Als sie nun miteinander unterwegs waren, sprach der Swinegel zu seiner Frau also: »Nun pass' auf, was ich dir sagen werde. Sieh, auf dem langen Acker dort wollen wir unsern Wettlauf machen. Der Hase läuft nämlich in der einen Furche und ich in der andern, und von oben fangen wir an zu laufen. Nun hast du weiter nichts zu tun, als du stellst dich hier unten in die Furche, und wenn der Hase auf der andern Seite ankommt, so rufst du ihm entgegen: »Ich bin schon da.«
Damit waren sie beim Acker angelangt, der Swinegel wies seiner Frau ihren Platz an und ging nun den Acker hinauf. Als er oben ankam, war der Hase schon da. »Kann es losgehen?« sagte der Hase. »Jawohl«, erwiderte der Swinegel. »Dann man zu!« Und damit stellte sich jeder in seine Furche. Der Hase zählte: »Eins, zwei, drei!« und los ging er wie ein Sturmwind den Acker hinunter. Der Swinegel aber lief nur ungefähr drei Schritte, dann duckte er sich in die Furche nieder und blieb ruhig sitzen.
Als nun der Hase im vollen Laufe unten ankam, rief ihm dem Swinegel seine Frau entgegen: »Ich bin schon da!« Der Hase stutzte und verwunderte sich nicht wenig. Er meinte nicht anders, es wäre der Swinegel selbst, der ihm das zurufe, denn bekanntlich sieht dem Swinegel seine Frau gerade so aus wie ihr Mann.
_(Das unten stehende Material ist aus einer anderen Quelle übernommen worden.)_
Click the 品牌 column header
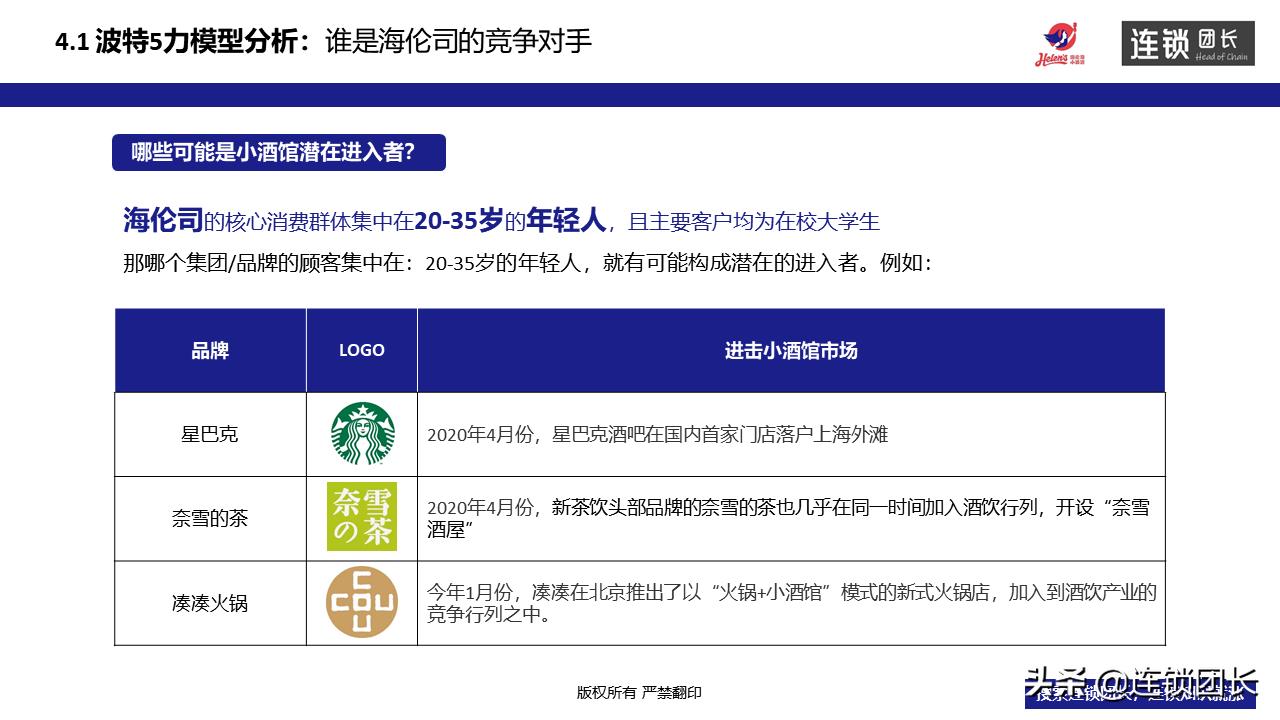Screen dimensions: 1280x720 pyautogui.click(x=210, y=350)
Der Hase aber meinte: »Das geht nicht mit rechten Dingen zu.« Er rief: »Noch einmal gelaufen, wieder herum!« Und fort ging es wieder wie der Sturmwind, so daß ihm die Ohren am Kopfe flogen. Dem Swinegel seine Frau aber blieb ruhig auf ihrem Platze. Als nun der Hase oben ankam, rief ihm der Swinegel entgegen: »Ich bin schon da!« Der Hase aber, ganz außer sich vor Eifer, schrie: »Nochmal gelaufen, wieder herum!« »Mir recht«, antwortete der Swinegel, »meinetwegen so oft als du Lust hast.« So lief der Hase dreiundsiebzigmal, und der Swinegel hielt es immer mit ihm aus. Jedesmal, wenn der Hase unten oder oben ankam, sagte der Swinegel oder seine Frau: »Ich bin schon da.«
Zum vierundsiebzigstenmal aber kam der Hase nicht mehr zu Ende. Mitten auf dem Acker stürzte er zur Erde, das Blut floß ihm aus dem Halse und er blieb tot auf dem Platze. Der Swinegel aber nahm seinen gewonnenen Lujedor und die Flasche Branntwein, rief seine Frau aus der Furche ab und beide gingen vergnügt nach Hause, und wenn sie nicht gestorben sind, leben sie noch.
So begab es sich, daß auf der Buxtehuder Heide der Swinegel den Hasen zu Tode gelaufen hat, und seit jener Zeit hat es sich kein Hase wieder einfallen lassen, mit dem Buxtehuder Swinegel um die Wette zu laufen.
Die Lehre aber aus dieser Geschichte ist erstens, daß keiner, und wenn er sich auch noch so vornehm dünkt, sich soll beikommen lassen, über den geringen Mann sich lustig zu machen, und wäre es auch nur ein Swinegel. Und zweitens, daß es geraten ist, wenn einer freiet, daß er sich eine Frau aus seinem Stande nimmt, die just so aussieht als er selbst. Wer also ein Swinegel ist, der muß darauf sehen, daß seine Frau auch ein Swinegel sei.